Die erste Woche zu Hause war dann effektiv nochmals eine Katastrophe. Noch immer musste ich mein Blut regelmäßig untersuchen lassen und der Alltag, der mir nun zwar dreifach soviel Zeit zur Verfügung stellte, ich ihr aber dennoch sichtlich hinterher hinkte, schien mich plötzlich etwas zu überfordern. Das war neu für mich und ich ärgerte mich wahnsinnig über diese Tatsache. Eine aussergewöhnliche Müdigkeit verfolgte mich den ganzen Tag und zwangen mich dazu, immer mal wieder bewusste Pausen einzulegen, obschon ich ja voran kommen wollte. Ich hätte viel zu tun gehabt, schließlich war ich dabei mein Leben komplett neu aufzumischen. Wieder war Geduld gefragt, was absolut nicht zu meinen Stärken zählt. Es schien so, als ob ich meine Lektion noch immer nicht ganz gelernt hätte. Ich wurde wie geführt von irgendwas, von irgendwoher. Ich kann es nicht richtig beschreiben. Manchmal war es sogar etwas unheimlich, doch ich liess es einfach zu, ohne es weiter zu hinterfragen. Nahm mir also die Pausen, wenn ich sie brauchte, plante mir mehr Zeit für die einzelnen Dinge ein und war am Abend zufrieden mit dem, was ich eben geschafft hatte. Ich meine vor ein paar Wochen war ich noch zu viel weniger im Stande, da war es wohl naiv zu glauben; ich könne sofort wieder volle Leistung bringen.

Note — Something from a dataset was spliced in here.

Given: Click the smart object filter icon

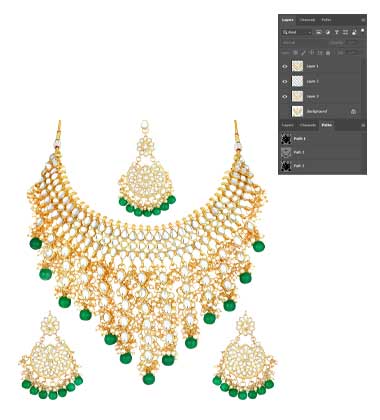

Ich war zufrieden mit mir und fing an, alles etwas bewusster zu machen. Hörte teilweise Musik zu dem was ich tat. Da überkam mich beim Fensterputzen plötzlich eine völlig unerwartete Euphorie. Ich mochte es nie Fenster zu reinigen aber diesmal war es schlichtweg genial. Ich tanzte und drehte den Lappen im Kreis zum Rhythmus der Musik. Zwischendurch warf ich ihn in die Luft, schnipste mit den Fingern und fing ihn wieder auf, ich sang so laut mit (obwohl ich die Hälfte des Textes nicht kannte), als ob mich Niemand hören würde, obwohl ich mir sicher war, gehört zu werden. So lange sich jedoch Keiner beschwerte, genoss ich meinen ersten Schub purer Lebensfreude in vollen Zügen. Ja, das war ich, wie hatte ich solche Gefühle nur vermisst!